Rising up on a hill above an otherwise flat landscape, with its gothic cathedral marking the summit, the whitewashed stone of ‘The White City’ sets it apart from the plain of olive trees below, beyond which is the Adriatic Sea and a number of exclusive resorts. Put your map away and explore the labyrinthine lanes of the Old Town, designed to perplex invaders, or follow the main street for boutiques and souvenirs. The Piazza Libertà is a great place to sit and watch the world go by.
The outskirts are far from glamorous, but cosmopolitan Bari, home to Italy’s fourth largest opera house, captivates with its ‘big city’ energy, and the picturesque Old Town or Bari Vecchia offers history on a grand scale.
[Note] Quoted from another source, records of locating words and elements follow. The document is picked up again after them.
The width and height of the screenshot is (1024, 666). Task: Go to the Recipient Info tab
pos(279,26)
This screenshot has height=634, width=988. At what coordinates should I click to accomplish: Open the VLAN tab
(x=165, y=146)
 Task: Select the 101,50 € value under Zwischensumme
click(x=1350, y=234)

There, an impressive Romanesque cathedral and basilica vie for attention, near a formidable medieval castle, and, when you need a break from strolling and sightseeing, good food is readily available, from on-the-go snacks to fine dining. There’s also a seafront promenade which leads to the modern shopping district.
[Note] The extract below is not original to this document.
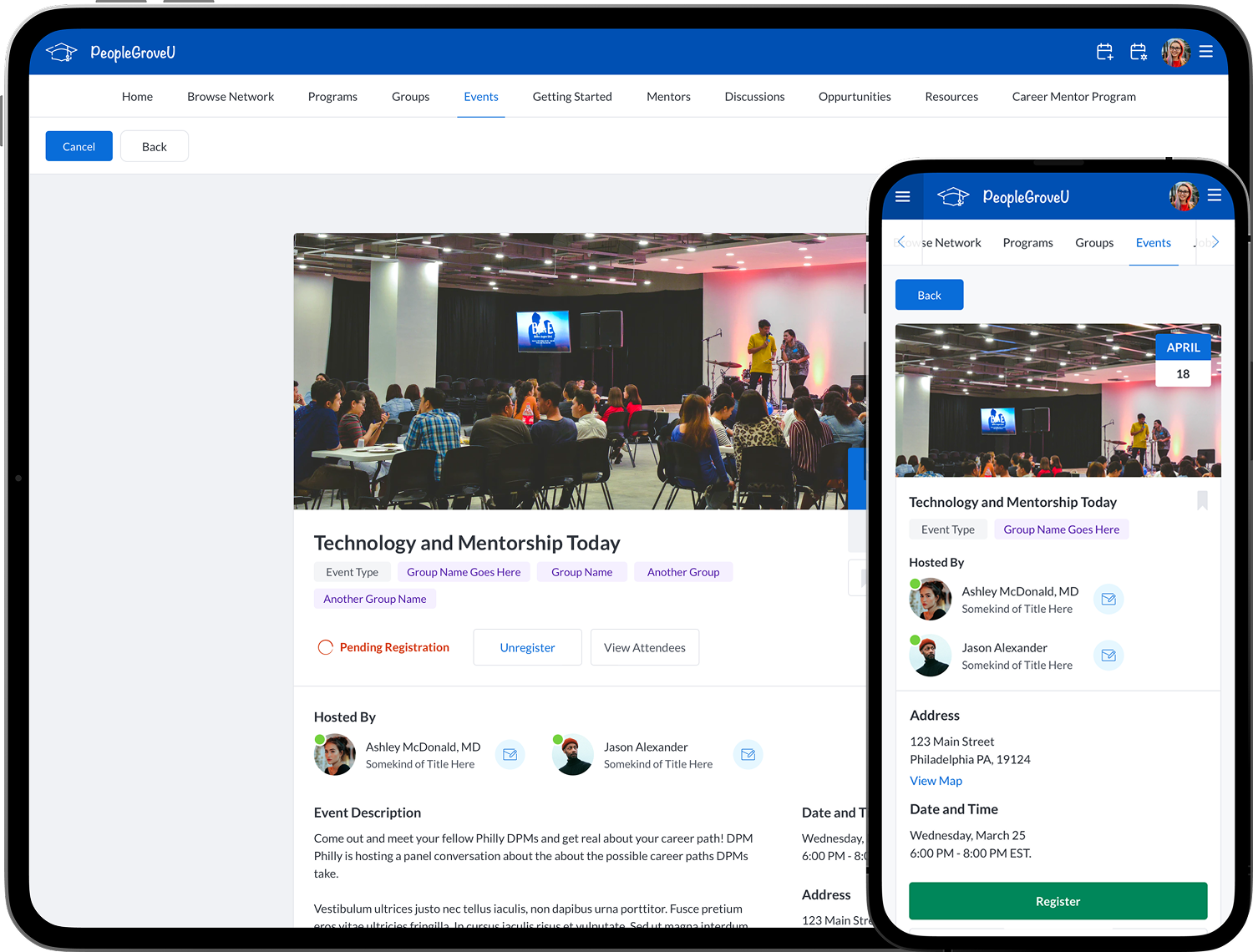Click mail icon next to Jason Alexander on phone

click(1108, 656)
There’s no need to be adventurous in your exploration of Conversano. The main attractions are neatly gathered around the Piazza Castello, alongside a choice of bars and restaurants, including Michelin-starred Pashà. The castle, a jigsaw of architectural styles with a museum inside, is likely to be your first port of call and, illuminated at night, it makes a spectacular backdrop for dinner. In the heat of the day, slip inside the peaceful Romanesque cathedral or walk the impressive cloisters of the San Benedetto monastery.
An impressive Roman amphitheatre would usually be spectacle enough, but in the 17th century, architects brought Baroque to Lecce; the resulting churches, palaces and heavenly host of decorative cherubs offering an alternative view of history, including the fantastical Basilica di Santa Croce and the pale splendour of the Piazza del Duomo. Along with archaeological museums and a Norman castle, there’s a full day of exploring ahead of you, so sustain yourself with a morning coffee and a cream-filled pasticciotti pastry, another Lecce speciality.
Like a smaller version of Lecce, Nardò is a shining example of ornate Baroque architecture and also just 20 minutes from the charming port of Gallipoli and the Porto Selvaggio National Park. The beautifully elegant Piazza Salandra, the main square at the heart of the Old Town, comes alive at night, and after an early evening spent exploring winding streets and ancient churches or the frescoes in the cathedral around the corner, it’s an excellent spot to sample a glass of the local wine.